掲載:『つなぐ』寝屋川市民たすけあいの会,第229号,2016年12月.

実践の糧」vol. 32

室田信一(むろた しんいち)

社会の課題を解決するために、コミュニティ・オーガナイザーは住民に「その気」になってもらうように働きかける。その結果、課題は解決の方向に進むが、反面、住民に過度な負荷をかけてしまう危険性があるというジレンマについて前号で述べた。

非営利セクターの国際比較研究をおこなったラルフ・クレイマーは民間非営利セクターの役割を先駆者(vanguard)、価値管理者(value guardian/volunteer)、サービス供給者(service provider)、アドボカシー(improver and advocacy)の4つに整理している。この研究は今から35年前の研究で、現在の政府と非営利団体の関係は、当時のそれと大きく異なっているということができる。

アメリカでいうと、1980年代まで政府による社会保障費が非営利団体によって提供される福祉関係サービスの予算を上回ることはなかった。つまり、非営利団体は政府が提供していないサービスを先駆的に提供していたという意味において、クレイマーの言うところの「先駆者」としての役割を果たしていた。もしくは、政府のサービスでは不足する部分を補足する「価値管理者」としての役割が主流であった。さらに付け加えると、政府の政策が不十分であれば政府に対して要求する「アドボカシー」としての役割を担っていた。

しかし、1980年代を契機にそれは変わった。アメリカに限らず先進諸国では増幅する国家の社会保障費を効率的に運用するために非営利団体にそれらを委託する傾向が強くなった。政府の代わりにサービスを請け負う「サービス供給者」としての役割が主流になった。増幅する福祉ニーズを満たすために、政府は安い費用でサービスを外部委託し、それらを受託した非営利団体は事業の規模を拡大してきた。

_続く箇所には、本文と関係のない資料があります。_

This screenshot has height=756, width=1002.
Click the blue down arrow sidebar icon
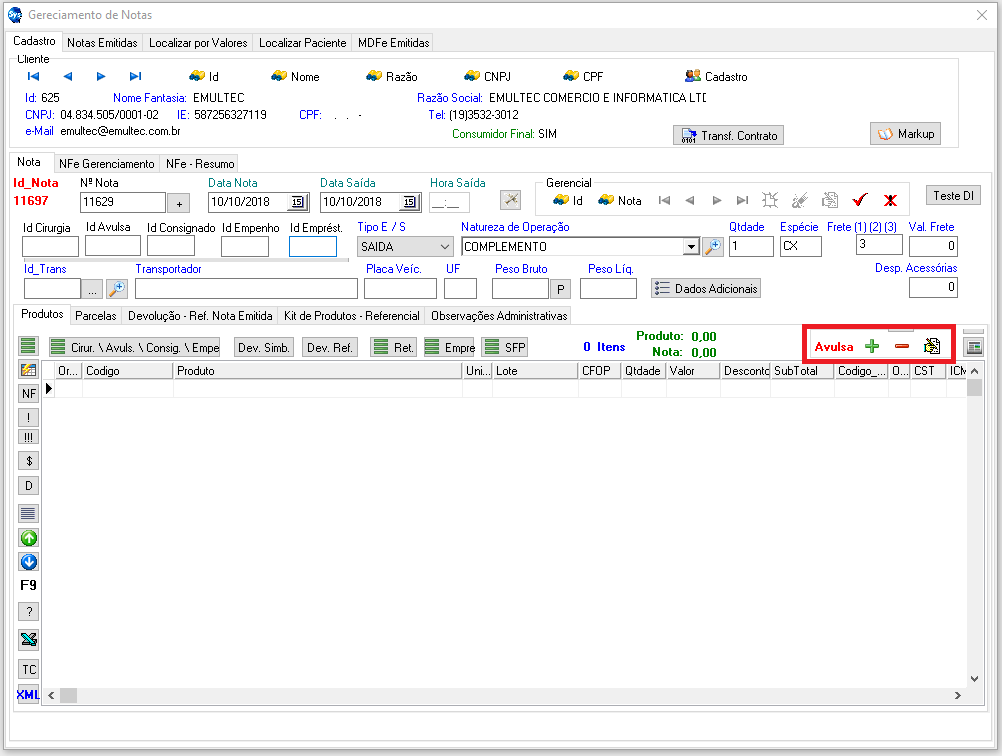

ところが近年の政府の方針は、非営利団体よりもむしろ住民ボランティアによる互助活動によって拡大する福祉ニーズを満たすという政策へと転換してきている。そうした流れの中で、住民による互助活動を促進するために非営利団体に各種の「コーディネーター」を配置する政策が推進されている。コーディネーターがいることで、地域の住民活動が円滑に推進されるという側面はあるだろう。しかし、福祉ニーズを満たすための政策の一環として住民を「その気」にさせて互助活動に動員するというのは、結果的に住民に過度な負担を押し付けていることになる。

「担い手の高齢化」や「担い手不足」といった言葉を地域の活動でよく耳にする。しかし、ボランティア活動する人たちが高齢化して何がいけないのだろうか。高齢化しても活動したい人はしたらいいし、できなくなればやめればいい。担い手が不足するというのは、誰にとって不足なのだろうか。政府によって押し付けられた「目標」を達成するために不足するということではないだろうか。

非営利団体やボランティアの強みは「先駆者」や「価値管理者」「アドボカシー」としての役割である。「サービス供給者」に押し込められている現状について、改めて考え直す時期が来ているのではないだろうか。

※掲載原稿と若干変更する場合があります。